-- Opening Marker --
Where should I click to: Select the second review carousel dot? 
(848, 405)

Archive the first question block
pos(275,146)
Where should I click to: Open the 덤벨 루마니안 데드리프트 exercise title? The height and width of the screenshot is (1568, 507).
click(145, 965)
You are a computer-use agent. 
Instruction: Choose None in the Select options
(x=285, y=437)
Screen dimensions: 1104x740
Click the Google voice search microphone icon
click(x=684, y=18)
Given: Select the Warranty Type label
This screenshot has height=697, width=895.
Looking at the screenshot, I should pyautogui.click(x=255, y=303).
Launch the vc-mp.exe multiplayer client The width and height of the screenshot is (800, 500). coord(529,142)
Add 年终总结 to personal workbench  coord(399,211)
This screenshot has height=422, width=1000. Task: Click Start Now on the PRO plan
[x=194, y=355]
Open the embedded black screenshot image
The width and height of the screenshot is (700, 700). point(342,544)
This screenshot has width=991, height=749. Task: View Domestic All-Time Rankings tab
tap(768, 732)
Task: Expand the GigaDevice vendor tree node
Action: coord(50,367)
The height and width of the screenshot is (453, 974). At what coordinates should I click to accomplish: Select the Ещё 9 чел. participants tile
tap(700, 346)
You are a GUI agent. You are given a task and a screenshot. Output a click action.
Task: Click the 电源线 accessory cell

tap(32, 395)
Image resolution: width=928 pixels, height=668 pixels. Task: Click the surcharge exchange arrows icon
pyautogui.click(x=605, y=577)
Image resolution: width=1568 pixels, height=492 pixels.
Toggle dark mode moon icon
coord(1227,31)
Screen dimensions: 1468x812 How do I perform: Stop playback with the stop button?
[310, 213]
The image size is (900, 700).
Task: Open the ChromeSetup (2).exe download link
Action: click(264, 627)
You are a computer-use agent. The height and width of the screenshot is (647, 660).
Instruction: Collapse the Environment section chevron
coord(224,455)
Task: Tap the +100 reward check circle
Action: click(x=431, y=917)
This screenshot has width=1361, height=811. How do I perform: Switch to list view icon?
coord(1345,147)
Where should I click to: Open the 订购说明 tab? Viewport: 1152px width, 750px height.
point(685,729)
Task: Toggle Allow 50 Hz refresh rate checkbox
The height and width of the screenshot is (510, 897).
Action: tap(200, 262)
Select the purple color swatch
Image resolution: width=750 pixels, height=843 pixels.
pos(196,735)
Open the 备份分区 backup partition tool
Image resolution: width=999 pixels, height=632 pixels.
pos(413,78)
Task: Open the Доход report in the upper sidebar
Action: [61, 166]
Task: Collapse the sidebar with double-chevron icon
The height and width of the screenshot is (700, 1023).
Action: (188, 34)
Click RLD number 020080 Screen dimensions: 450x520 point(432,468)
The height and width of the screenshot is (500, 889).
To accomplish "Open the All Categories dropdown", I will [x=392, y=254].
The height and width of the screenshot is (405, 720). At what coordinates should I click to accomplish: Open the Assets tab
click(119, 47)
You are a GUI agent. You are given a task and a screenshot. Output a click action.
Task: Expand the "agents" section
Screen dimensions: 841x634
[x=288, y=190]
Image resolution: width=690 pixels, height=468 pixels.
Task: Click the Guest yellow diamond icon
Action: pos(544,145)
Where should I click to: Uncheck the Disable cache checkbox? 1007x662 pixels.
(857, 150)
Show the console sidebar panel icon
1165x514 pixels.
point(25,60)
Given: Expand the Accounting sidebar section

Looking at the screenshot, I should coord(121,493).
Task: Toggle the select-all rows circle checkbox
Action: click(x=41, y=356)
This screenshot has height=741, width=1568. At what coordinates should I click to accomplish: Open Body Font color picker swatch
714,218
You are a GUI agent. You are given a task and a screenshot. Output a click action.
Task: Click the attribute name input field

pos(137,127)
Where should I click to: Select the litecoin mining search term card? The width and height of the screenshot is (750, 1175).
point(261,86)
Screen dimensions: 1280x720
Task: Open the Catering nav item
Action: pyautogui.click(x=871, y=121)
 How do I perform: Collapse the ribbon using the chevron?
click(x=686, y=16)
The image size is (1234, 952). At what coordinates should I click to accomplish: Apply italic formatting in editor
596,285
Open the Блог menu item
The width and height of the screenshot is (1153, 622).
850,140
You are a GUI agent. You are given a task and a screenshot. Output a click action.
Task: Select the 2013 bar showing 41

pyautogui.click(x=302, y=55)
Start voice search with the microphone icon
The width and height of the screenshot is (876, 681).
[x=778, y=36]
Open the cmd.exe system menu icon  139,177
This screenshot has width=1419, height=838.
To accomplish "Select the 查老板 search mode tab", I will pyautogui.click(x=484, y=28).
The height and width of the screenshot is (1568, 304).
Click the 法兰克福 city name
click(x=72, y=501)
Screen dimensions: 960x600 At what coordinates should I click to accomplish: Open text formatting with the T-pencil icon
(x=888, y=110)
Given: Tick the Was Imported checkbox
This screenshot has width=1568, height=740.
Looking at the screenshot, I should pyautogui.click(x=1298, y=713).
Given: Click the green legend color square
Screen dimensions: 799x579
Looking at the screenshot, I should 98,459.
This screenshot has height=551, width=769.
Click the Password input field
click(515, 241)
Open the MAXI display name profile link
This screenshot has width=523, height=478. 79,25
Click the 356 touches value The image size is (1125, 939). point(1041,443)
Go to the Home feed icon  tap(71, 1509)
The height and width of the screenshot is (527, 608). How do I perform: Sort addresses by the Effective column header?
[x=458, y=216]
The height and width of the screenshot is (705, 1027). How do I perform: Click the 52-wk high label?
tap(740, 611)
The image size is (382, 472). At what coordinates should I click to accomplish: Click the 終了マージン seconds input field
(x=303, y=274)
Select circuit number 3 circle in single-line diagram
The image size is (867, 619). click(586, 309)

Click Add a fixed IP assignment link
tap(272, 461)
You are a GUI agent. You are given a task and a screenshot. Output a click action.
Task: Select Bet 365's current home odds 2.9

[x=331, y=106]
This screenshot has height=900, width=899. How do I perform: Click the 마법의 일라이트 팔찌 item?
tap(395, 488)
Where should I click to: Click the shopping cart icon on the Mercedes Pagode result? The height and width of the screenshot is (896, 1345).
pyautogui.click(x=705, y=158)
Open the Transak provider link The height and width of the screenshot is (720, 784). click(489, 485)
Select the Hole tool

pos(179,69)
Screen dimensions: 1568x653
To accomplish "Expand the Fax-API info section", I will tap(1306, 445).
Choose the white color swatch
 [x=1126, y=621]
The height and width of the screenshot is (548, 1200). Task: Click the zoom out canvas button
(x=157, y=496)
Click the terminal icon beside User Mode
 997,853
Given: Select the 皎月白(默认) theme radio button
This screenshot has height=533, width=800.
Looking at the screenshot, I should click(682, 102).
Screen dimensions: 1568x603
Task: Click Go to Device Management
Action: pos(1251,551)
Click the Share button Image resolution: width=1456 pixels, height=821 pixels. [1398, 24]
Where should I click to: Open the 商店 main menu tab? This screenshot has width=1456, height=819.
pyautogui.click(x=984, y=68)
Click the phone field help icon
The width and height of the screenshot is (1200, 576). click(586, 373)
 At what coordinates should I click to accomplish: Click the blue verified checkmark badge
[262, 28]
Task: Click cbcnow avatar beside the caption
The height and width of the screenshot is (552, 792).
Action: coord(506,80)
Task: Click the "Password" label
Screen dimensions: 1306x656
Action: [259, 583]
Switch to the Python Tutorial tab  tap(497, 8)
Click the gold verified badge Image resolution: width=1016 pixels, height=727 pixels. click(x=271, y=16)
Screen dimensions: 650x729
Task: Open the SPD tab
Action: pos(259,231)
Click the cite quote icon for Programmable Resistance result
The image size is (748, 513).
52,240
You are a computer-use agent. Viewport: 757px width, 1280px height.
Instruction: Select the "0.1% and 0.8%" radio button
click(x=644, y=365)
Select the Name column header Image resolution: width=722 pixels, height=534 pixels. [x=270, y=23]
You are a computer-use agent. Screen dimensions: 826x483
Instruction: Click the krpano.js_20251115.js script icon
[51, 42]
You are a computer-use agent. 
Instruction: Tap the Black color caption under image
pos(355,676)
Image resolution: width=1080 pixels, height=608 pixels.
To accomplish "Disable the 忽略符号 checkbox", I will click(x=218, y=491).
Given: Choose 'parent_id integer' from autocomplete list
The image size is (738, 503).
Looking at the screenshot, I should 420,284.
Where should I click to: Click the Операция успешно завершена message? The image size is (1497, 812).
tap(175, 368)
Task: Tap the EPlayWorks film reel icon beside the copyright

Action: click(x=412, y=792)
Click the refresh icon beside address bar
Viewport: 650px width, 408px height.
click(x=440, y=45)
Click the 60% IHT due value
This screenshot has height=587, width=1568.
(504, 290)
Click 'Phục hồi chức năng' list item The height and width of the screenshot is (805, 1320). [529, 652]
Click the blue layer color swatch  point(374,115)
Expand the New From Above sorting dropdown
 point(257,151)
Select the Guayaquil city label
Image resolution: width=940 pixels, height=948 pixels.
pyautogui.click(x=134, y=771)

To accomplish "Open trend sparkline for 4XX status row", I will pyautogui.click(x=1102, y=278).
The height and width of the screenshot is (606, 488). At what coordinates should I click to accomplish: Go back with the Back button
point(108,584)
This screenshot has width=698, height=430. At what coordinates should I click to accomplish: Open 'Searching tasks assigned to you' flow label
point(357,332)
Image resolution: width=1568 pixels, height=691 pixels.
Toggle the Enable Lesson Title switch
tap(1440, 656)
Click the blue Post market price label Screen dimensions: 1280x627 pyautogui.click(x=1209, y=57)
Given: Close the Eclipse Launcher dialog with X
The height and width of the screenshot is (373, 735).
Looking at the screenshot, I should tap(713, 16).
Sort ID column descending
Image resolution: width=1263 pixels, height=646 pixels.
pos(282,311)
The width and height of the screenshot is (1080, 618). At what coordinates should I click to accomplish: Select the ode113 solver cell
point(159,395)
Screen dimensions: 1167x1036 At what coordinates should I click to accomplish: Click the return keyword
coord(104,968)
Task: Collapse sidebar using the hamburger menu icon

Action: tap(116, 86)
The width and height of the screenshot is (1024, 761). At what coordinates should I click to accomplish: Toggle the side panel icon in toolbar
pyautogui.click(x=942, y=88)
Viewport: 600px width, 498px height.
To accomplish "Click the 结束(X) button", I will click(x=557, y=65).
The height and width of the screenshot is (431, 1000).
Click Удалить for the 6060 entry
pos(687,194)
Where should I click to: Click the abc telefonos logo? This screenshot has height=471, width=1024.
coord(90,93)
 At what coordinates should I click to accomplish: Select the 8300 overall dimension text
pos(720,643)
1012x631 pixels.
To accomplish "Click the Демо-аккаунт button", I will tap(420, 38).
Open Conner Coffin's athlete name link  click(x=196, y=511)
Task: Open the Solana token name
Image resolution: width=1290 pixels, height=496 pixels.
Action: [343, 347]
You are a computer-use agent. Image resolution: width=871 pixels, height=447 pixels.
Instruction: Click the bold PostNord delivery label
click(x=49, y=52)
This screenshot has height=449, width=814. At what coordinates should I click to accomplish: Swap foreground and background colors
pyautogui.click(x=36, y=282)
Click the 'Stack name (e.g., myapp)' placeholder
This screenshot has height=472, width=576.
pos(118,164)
-- Closing Marker --
Only the lines from the start of the listing through the line with "Launch the vc-mp.exe" should be repeated, each exactly as it stands.

Where should I click to: Select the second review carousel dot? 
(848, 405)

Archive the first question block
pos(275,146)
Where should I click to: Open the 덤벨 루마니안 데드리프트 exercise title? The height and width of the screenshot is (1568, 507).
click(145, 965)
You are a computer-use agent. 
Instruction: Choose None in the Select options
(x=285, y=437)
Screen dimensions: 1104x740
Click the Google voice search microphone icon
click(x=684, y=18)
Given: Select the Warranty Type label
This screenshot has height=697, width=895.
Looking at the screenshot, I should pyautogui.click(x=255, y=303).
Launch the vc-mp.exe multiplayer client The width and height of the screenshot is (800, 500). coord(529,142)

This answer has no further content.